▶ [WHAT NEEDS TO BE DONE]: No record may be omitted; give all of them again exactly.

Collected data
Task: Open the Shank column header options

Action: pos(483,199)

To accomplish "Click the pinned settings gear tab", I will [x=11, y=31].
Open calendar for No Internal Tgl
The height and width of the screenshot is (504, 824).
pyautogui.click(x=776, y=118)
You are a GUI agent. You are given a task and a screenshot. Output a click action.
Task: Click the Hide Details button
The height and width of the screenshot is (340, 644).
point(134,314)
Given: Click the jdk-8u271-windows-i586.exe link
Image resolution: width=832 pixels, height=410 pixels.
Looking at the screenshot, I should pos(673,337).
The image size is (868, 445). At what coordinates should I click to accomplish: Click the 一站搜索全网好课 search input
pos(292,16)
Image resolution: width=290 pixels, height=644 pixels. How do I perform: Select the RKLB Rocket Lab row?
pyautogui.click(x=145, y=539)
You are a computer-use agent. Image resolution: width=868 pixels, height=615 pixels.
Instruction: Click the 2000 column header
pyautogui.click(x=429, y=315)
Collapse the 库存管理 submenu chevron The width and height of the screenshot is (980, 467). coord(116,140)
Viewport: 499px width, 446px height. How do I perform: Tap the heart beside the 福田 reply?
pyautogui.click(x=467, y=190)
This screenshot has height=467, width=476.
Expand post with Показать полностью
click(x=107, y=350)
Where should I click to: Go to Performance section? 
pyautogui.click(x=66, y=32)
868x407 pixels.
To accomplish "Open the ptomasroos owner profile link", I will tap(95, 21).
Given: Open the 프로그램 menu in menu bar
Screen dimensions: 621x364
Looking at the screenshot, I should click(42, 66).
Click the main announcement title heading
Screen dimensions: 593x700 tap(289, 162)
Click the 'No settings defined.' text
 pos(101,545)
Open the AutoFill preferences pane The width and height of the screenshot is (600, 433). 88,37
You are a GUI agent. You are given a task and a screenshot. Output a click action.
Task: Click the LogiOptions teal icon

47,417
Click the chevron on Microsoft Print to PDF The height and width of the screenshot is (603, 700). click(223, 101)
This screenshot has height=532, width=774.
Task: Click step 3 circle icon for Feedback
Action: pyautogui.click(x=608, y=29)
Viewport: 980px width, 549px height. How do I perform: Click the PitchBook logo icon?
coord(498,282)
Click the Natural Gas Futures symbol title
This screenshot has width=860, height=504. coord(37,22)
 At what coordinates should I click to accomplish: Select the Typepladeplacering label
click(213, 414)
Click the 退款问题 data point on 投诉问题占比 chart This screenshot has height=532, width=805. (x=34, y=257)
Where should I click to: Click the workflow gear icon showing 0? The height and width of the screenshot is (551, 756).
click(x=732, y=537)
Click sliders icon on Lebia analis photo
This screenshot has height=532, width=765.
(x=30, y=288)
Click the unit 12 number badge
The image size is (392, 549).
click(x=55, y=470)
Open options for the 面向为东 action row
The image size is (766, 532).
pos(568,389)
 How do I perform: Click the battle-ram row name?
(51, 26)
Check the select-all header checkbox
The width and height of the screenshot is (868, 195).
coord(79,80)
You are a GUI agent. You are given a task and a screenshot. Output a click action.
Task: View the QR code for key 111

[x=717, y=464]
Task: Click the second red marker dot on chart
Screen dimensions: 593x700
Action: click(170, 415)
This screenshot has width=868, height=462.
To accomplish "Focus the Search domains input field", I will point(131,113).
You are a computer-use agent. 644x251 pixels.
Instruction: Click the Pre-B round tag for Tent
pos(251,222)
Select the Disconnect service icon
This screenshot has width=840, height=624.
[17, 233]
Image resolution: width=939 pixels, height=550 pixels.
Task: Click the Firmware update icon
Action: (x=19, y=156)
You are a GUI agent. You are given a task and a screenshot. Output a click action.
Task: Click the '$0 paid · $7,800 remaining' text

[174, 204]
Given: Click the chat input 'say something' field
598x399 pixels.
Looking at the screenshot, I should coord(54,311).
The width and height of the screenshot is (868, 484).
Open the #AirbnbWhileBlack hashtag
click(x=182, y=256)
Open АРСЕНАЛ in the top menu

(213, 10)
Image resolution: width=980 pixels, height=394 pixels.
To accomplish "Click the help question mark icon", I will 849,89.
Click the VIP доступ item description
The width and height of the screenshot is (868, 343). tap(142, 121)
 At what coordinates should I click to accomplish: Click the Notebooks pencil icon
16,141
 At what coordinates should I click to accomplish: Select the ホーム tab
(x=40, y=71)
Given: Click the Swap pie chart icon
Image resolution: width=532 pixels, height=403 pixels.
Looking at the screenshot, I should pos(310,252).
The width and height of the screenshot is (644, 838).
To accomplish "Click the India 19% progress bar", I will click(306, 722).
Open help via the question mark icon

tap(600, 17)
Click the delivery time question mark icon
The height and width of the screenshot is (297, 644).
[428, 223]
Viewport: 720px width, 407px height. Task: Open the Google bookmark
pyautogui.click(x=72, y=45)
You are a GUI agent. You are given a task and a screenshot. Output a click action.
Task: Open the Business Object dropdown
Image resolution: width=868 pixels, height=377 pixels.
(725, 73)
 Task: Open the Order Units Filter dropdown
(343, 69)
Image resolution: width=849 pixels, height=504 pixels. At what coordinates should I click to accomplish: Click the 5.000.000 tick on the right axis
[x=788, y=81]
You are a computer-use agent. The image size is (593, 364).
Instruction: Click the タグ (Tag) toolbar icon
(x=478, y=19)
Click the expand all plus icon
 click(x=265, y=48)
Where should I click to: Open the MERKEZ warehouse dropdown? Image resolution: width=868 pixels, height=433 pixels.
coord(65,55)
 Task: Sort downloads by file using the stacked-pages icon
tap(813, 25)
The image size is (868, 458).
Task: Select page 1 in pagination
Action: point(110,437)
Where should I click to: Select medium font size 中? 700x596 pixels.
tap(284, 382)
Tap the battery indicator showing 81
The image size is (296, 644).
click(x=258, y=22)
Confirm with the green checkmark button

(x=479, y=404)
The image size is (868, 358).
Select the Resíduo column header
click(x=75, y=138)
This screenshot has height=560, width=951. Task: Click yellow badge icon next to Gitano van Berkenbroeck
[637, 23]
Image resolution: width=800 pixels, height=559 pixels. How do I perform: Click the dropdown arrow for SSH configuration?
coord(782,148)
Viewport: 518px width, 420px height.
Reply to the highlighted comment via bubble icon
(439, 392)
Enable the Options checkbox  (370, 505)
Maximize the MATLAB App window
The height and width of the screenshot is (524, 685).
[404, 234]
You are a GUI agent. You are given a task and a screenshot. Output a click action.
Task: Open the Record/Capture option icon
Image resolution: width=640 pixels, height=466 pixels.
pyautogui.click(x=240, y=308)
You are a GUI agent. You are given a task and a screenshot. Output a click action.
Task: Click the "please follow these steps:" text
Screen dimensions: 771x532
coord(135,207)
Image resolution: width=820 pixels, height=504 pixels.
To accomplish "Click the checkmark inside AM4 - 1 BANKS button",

▶ [WRITTEN ANSWER]:
Task: Open the Shank column header options

Action: pos(483,199)

To accomplish "Click the pinned settings gear tab", I will [x=11, y=31].
Open calendar for No Internal Tgl
The height and width of the screenshot is (504, 824).
pyautogui.click(x=776, y=118)
You are a GUI agent. You are given a task and a screenshot. Output a click action.
Task: Click the Hide Details button
The height and width of the screenshot is (340, 644).
point(134,314)
Given: Click the jdk-8u271-windows-i586.exe link
Image resolution: width=832 pixels, height=410 pixels.
Looking at the screenshot, I should pos(673,337).
The image size is (868, 445). At what coordinates should I click to accomplish: Click the 一站搜索全网好课 search input
pos(292,16)
Image resolution: width=290 pixels, height=644 pixels. How do I perform: Select the RKLB Rocket Lab row?
pyautogui.click(x=145, y=539)
You are a computer-use agent. Image resolution: width=868 pixels, height=615 pixels.
Instruction: Click the 2000 column header
pyautogui.click(x=429, y=315)
Collapse the 库存管理 submenu chevron The width and height of the screenshot is (980, 467). coord(116,140)
Viewport: 499px width, 446px height. How do I perform: Tap the heart beside the 福田 reply?
pyautogui.click(x=467, y=190)
This screenshot has height=467, width=476.
Expand post with Показать полностью
click(x=107, y=350)
Where should I click to: Go to Performance section? 
pyautogui.click(x=66, y=32)
868x407 pixels.
To accomplish "Open the ptomasroos owner profile link", I will tap(95, 21).
Given: Open the 프로그램 menu in menu bar
Screen dimensions: 621x364
Looking at the screenshot, I should click(42, 66).
Click the main announcement title heading
Screen dimensions: 593x700 tap(289, 162)
Click the 'No settings defined.' text
 pos(101,545)
Open the AutoFill preferences pane The width and height of the screenshot is (600, 433). 88,37
You are a GUI agent. You are given a task and a screenshot. Output a click action.
Task: Click the LogiOptions teal icon

47,417
Click the chevron on Microsoft Print to PDF The height and width of the screenshot is (603, 700). click(223, 101)
This screenshot has height=532, width=774.
Task: Click step 3 circle icon for Feedback
Action: pyautogui.click(x=608, y=29)
Viewport: 980px width, 549px height. How do I perform: Click the PitchBook logo icon?
coord(498,282)
Click the Natural Gas Futures symbol title
This screenshot has width=860, height=504. coord(37,22)
 At what coordinates should I click to accomplish: Select the Typepladeplacering label
click(213, 414)
Click the 退款问题 data point on 投诉问题占比 chart This screenshot has height=532, width=805. (x=34, y=257)
Where should I click to: Click the workflow gear icon showing 0? The height and width of the screenshot is (551, 756).
click(x=732, y=537)
Click sliders icon on Lebia analis photo
This screenshot has height=532, width=765.
(x=30, y=288)
Click the unit 12 number badge
The image size is (392, 549).
click(x=55, y=470)
Open options for the 面向为东 action row
The image size is (766, 532).
pos(568,389)
 How do I perform: Click the battle-ram row name?
(51, 26)
Check the select-all header checkbox
The width and height of the screenshot is (868, 195).
coord(79,80)
You are a GUI agent. You are given a task and a screenshot. Output a click action.
Task: View the QR code for key 111

[x=717, y=464]
Task: Click the second red marker dot on chart
Screen dimensions: 593x700
Action: click(170, 415)
This screenshot has width=868, height=462.
To accomplish "Focus the Search domains input field", I will point(131,113).
You are a computer-use agent. 644x251 pixels.
Instruction: Click the Pre-B round tag for Tent
pos(251,222)
Select the Disconnect service icon
This screenshot has width=840, height=624.
[17, 233]
Image resolution: width=939 pixels, height=550 pixels.
Task: Click the Firmware update icon
Action: (x=19, y=156)
You are a GUI agent. You are given a task and a screenshot. Output a click action.
Task: Click the '$0 paid · $7,800 remaining' text

[174, 204]
Given: Click the chat input 'say something' field
598x399 pixels.
Looking at the screenshot, I should coord(54,311).
The width and height of the screenshot is (868, 484).
Open the #AirbnbWhileBlack hashtag
click(x=182, y=256)
Open АРСЕНАЛ in the top menu

(213, 10)
Image resolution: width=980 pixels, height=394 pixels.
To accomplish "Click the help question mark icon", I will 849,89.
Click the VIP доступ item description
The width and height of the screenshot is (868, 343). tap(142, 121)
 At what coordinates should I click to accomplish: Click the Notebooks pencil icon
16,141
 At what coordinates should I click to accomplish: Select the ホーム tab
(x=40, y=71)
Given: Click the Swap pie chart icon
Image resolution: width=532 pixels, height=403 pixels.
Looking at the screenshot, I should pos(310,252).
The width and height of the screenshot is (644, 838).
To accomplish "Click the India 19% progress bar", I will click(306, 722).
Open help via the question mark icon

tap(600, 17)
Click the delivery time question mark icon
The height and width of the screenshot is (297, 644).
[428, 223]
Viewport: 720px width, 407px height. Task: Open the Google bookmark
pyautogui.click(x=72, y=45)
You are a GUI agent. You are given a task and a screenshot. Output a click action.
Task: Open the Business Object dropdown
Image resolution: width=868 pixels, height=377 pixels.
(725, 73)
 Task: Open the Order Units Filter dropdown
(343, 69)
Image resolution: width=849 pixels, height=504 pixels. At what coordinates should I click to accomplish: Click the 5.000.000 tick on the right axis
[x=788, y=81]
You are a computer-use agent. The image size is (593, 364).
Instruction: Click the タグ (Tag) toolbar icon
(x=478, y=19)
Click the expand all plus icon
 click(x=265, y=48)
Where should I click to: Open the MERKEZ warehouse dropdown? Image resolution: width=868 pixels, height=433 pixels.
coord(65,55)
 Task: Sort downloads by file using the stacked-pages icon
tap(813, 25)
The image size is (868, 458).
Task: Select page 1 in pagination
Action: point(110,437)
Where should I click to: Select medium font size 中? 700x596 pixels.
tap(284, 382)
Tap the battery indicator showing 81
The image size is (296, 644).
click(x=258, y=22)
Confirm with the green checkmark button

(x=479, y=404)
The image size is (868, 358).
Select the Resíduo column header
click(x=75, y=138)
This screenshot has height=560, width=951. Task: Click yellow badge icon next to Gitano van Berkenbroeck
[637, 23]
Image resolution: width=800 pixels, height=559 pixels. How do I perform: Click the dropdown arrow for SSH configuration?
coord(782,148)
Viewport: 518px width, 420px height.
Reply to the highlighted comment via bubble icon
(439, 392)
Enable the Options checkbox  (370, 505)
Maximize the MATLAB App window
The height and width of the screenshot is (524, 685).
[404, 234]
You are a GUI agent. You are given a task and a screenshot. Output a click action.
Task: Open the Record/Capture option icon
Image resolution: width=640 pixels, height=466 pixels.
pyautogui.click(x=240, y=308)
You are a GUI agent. You are given a task and a screenshot. Output a click action.
Task: Click the "please follow these steps:" text
Screen dimensions: 771x532
coord(135,207)
Image resolution: width=820 pixels, height=504 pixels.
To accomplish "Click the checkmark inside AM4 - 1 BANKS button",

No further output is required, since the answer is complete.